Sources: RMI, Boulder, Colo.; CP staff
Energy market-driven RMI has released Concrete Solutions Guide in tandem with the broader Reducing Embodied Carbon in Buildings, the former presenting specific opportunities for “a nearly ubiquitous material with a sizable climate impact” and expanding on the need to optimize mixes to reduce overall embodied carbon in buildings at little to no additional cost.
Reducing Embodied Carbon lays out the framework for reducing the carbon emissions associated with building materials by nearly half in a cost-effective way. Using case studies from construction and development giant Skanska USA, it focuses on some of the most prevalent building types in the United States. Buildings account for at least 39 percent of energy-related global carbon emissions, a quarter of them associated with materials and construction processes, the report notes.
“The upfront carbon produced when we make materials has immediate impact on our climate.
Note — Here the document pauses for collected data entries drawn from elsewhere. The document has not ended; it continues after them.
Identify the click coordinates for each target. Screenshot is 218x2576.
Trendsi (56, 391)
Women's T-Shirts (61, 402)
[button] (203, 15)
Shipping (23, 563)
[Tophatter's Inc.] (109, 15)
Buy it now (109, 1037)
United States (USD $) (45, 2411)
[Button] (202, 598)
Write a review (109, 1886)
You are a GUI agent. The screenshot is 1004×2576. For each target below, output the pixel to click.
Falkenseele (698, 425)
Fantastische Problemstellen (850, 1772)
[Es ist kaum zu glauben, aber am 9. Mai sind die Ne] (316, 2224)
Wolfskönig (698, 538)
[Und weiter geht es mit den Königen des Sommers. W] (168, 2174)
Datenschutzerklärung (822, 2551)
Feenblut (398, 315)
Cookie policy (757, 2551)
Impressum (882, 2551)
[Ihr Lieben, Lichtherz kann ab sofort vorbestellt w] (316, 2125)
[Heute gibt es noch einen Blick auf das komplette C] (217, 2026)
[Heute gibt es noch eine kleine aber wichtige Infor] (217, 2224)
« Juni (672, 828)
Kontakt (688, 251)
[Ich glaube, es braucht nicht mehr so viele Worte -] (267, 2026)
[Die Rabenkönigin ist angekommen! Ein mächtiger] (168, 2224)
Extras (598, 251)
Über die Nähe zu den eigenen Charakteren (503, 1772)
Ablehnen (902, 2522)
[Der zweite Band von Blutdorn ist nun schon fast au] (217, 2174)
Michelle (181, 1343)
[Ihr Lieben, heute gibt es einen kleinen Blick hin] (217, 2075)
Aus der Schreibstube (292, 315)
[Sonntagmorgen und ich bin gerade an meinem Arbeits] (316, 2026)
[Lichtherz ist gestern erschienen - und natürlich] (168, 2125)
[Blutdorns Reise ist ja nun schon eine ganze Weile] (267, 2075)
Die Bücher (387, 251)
With the release of Reducing Embodied Carbon in Buildings and Concrete Solutions Guide, we demonstrate how engineers, architects and policymakers can easily reduce this impact,” says RMI Carbon-Free Buildings Program Principal Victor Olgyay, AIA.
“Leveraging our expertise and robust set of real project data, we were able to show that lowering embodied carbon is absolutely possible with minimal cost impacts. The industry has the knowledge, technology and data with the use of the [Embodied Carbon in Construction Calculator] EC3 tool to drive lower embodied-carbon solutions,” affirms Skanska Senior Sustainability Engineer Mark Chen.
By implementing practices in the reports, RMI officials note, building owners will be better prepared for future code or policy changes that incentivize or require low embodied carbon. Such changes can come in the form of a carbon tax, procurement policies, building code requirements or other regulatory mechanisms.